A alteração legislativa buscava conferir maior celeridade processual, induzindo o encerramento das ações em prazo razoável. Contudo, a realidade do sistema judiciário brasileiro revelou-se incompatível com essa redução temporal. Estudos do Conselho Nacional de Justiça apontam que as ações de improbidade administrativa demandam, em média, mais de quatro anos apenas para a prolação da sentença de primeiro grau. Em termos práticos, o dispositivo legal gerava a quase inevitável extinção de milhares de processos sem análise de mérito.

Fundamentação da decisão cautelar

O relator, Ministro Alexandre de Moraes, destacou o risco concreto de prescrição em massa de ações de improbidade já em curso, com potencial impacto sobre mais de oito mil processos em todo o país. Essa consequência direta fragilizaria o sistema de responsabilização por atos ímprobos, comprometendo não apenas a efetividade da tutela jurisdicional, mas também a credibilidade das instituições no combate à corrupção.

Ao suspender a eficácia da expressão “pela metade do prazo previsto no caput deste artigo”, o STF resgatou o prazo integral de oito anos, restabelecendo a coerência do sistema prescricional com a complexidade e a duração média dos trâmites processuais.
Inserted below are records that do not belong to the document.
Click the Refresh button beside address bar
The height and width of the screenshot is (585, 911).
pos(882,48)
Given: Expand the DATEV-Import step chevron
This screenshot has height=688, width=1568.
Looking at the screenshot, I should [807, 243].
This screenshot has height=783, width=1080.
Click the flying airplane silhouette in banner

Efeitos da cautelar e impactos práticos

A medida possui efeitos ex nunc, valendo a partir de sua publicação, impedindo que novos reconhecimentos de prescrição sejam feitos com base no prazo reduzido. Processos que estavam a poucos dias de serem extintos, em razão da regra da metade do prazo, ganharam sobrevida significativa, assegurando a continuidade da tramitação sob o regime de oito anos.

Esse efeito prático é fundamental: um processo ajuizado em 2022 que interrompeu a prescrição não mais se extinguirá em 2026, mas sim em 2030, assegurando tempo suficiente para análise em instâncias recursais e resguardando a possibilidade de revisão de sentenças absolutórias.

Reflexões críticas

Embora a decisão do STF represente avanço no sentido de evitar a impunidade e assegurar a efetividade da Lei de Improbidade Administrativa, ela também revela tensões institucionais. O Judiciário, ao suspender norma editada pelo Legislativo, sinaliza a necessidade de redefinir o equilíbrio entre poderes na conformação do microssistema anticorrupção.
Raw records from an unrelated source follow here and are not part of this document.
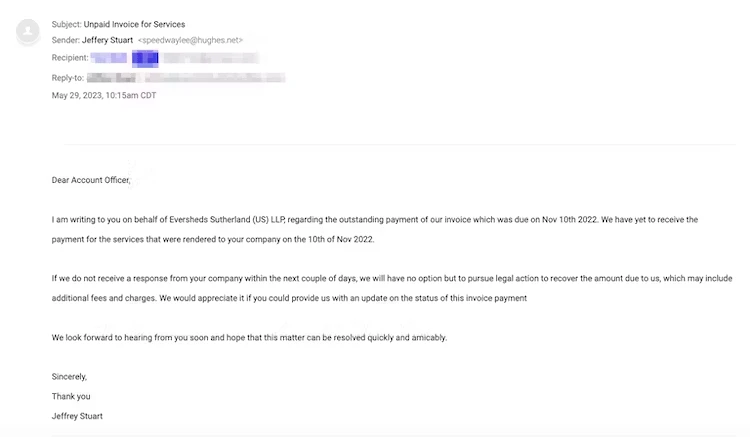This screenshot has height=437, width=750.
Task: Click the Reply-to: field label
Action: [x=68, y=77]
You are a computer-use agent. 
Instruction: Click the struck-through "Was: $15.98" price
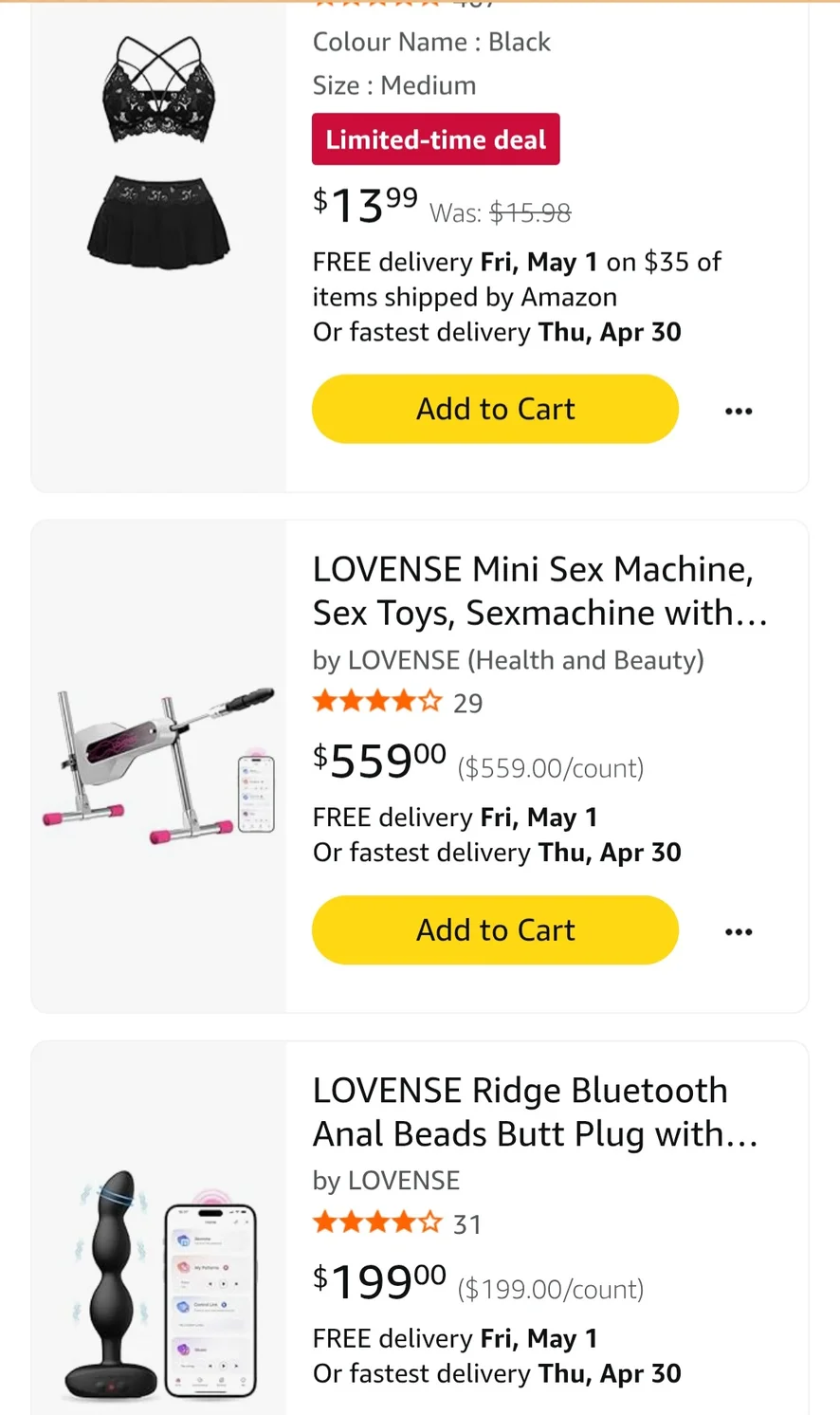coord(501,212)
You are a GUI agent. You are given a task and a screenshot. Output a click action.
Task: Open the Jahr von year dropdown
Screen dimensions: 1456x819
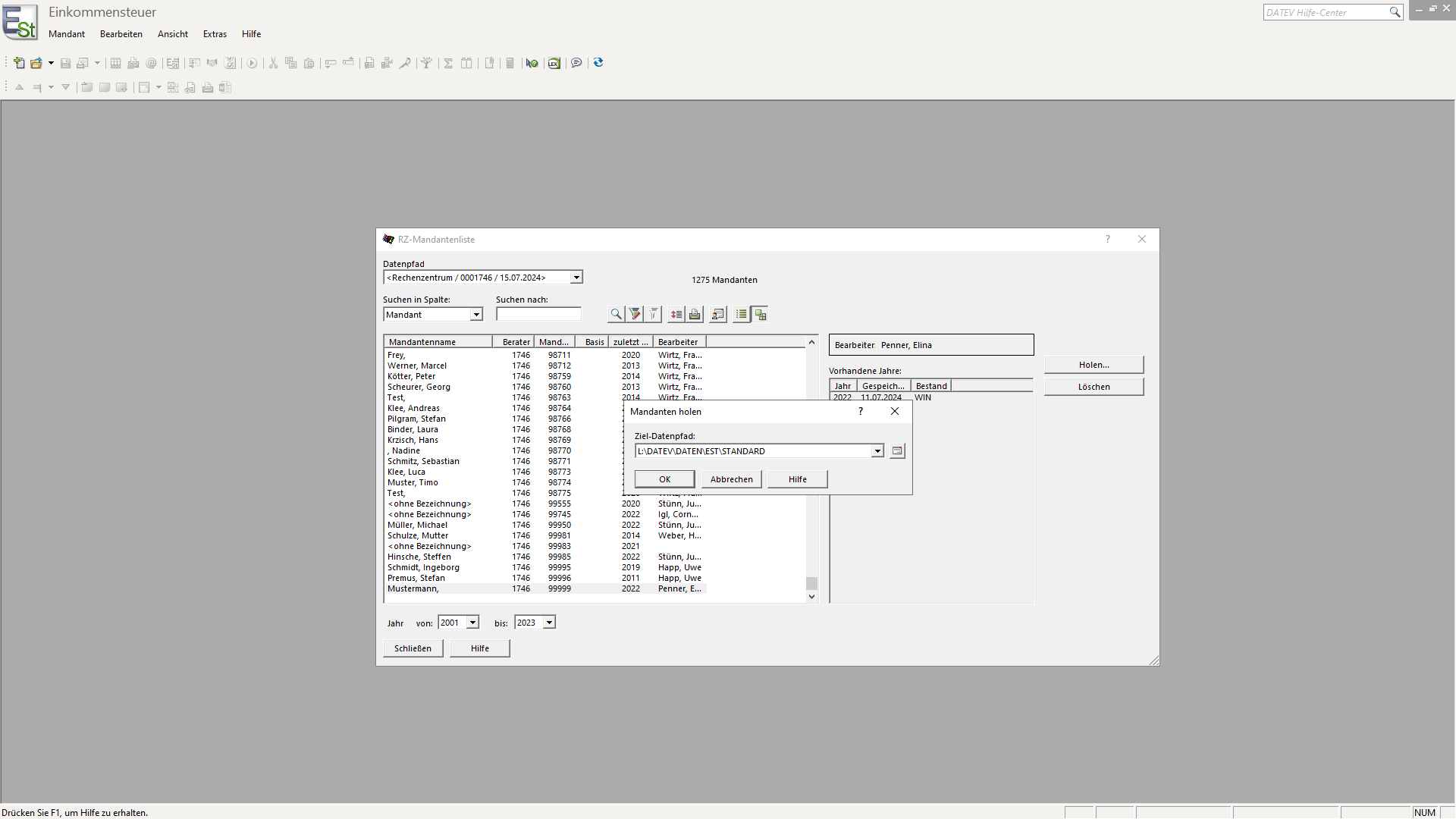[472, 623]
Esse cenário projeta não apenas uma discussão jurídica sobre constitucionalidade e proporcionalidade, mas também uma disputa político-institucional sobre os limites da atuação legislativa em matéria de responsabilização pública. O resultado é a produção de um ambiente de insegurança jurídica e de incerteza quanto à aplicabilidade dos instrumentos jurídicos disponíveis, com reflexos potenciais de instabilidade e até mesmo de desequilíbrio absoluto na aplicação da justiça.

Conclusão

A suspensão cautelar da redução pela metade do prazo prescricional preserva o sistema de responsabilização por improbidade administrativa e evita a extinção em massa de ações em curso. Ao mesmo tempo, expõe o delicado tensionamento entre os poderes constituídos e os riscos de fragmentação da segurança jurídica no Estado Democrático de Direito.